Family planning is central to women's basic health care. Thanks to the Affordable Care Act women can receive contraceptive coverage and other preventative services without a copay. While this is great news to the millions of women using some form of birth control, barriers to contraceptive access still persist. According to the National Women's Law Center, at least 24 states across the country have reported incidents where pharmacists have refused to fill prescriptions for birth control or provide emergency contraception to individuals who do not require a prescription. Furthermore, six states permit refusals without patient protections such as requirements to refer or transfer prescriptions and seven states allow refusals but prohibit pharmacists from obstructing patient access to medication.

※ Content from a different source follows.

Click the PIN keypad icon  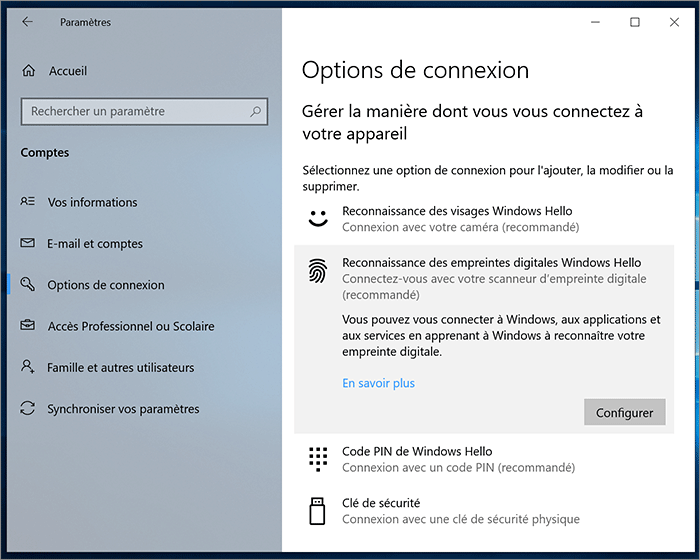pos(318,459)
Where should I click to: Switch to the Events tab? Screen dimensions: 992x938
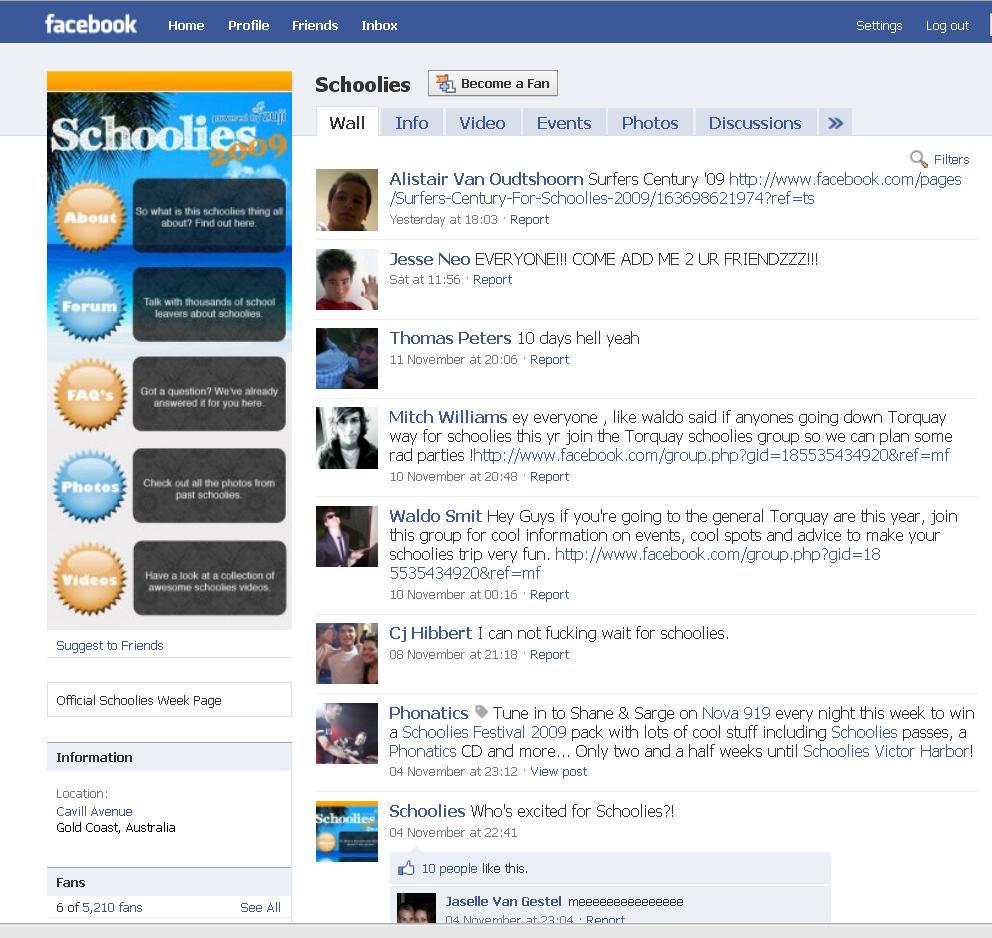tap(563, 122)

Denying contraception to women represents an erosion of a woman's constitutional right of access to contraception and a threat to women's basic health care. Access is especially important for women living in rural areas who may not have multiple pharmacies near them and low- income women who lack the resources to find an alternative pharmacy in the appropriate time frame.
The use of birth control is widespread, with 99 percent of women having used contraceptives at some point in their life. Now that insurance plans are required to cover birth control, Congress must act to make sure that women receive timely access to both prescription and over the counter contraception at the pharmacy counter.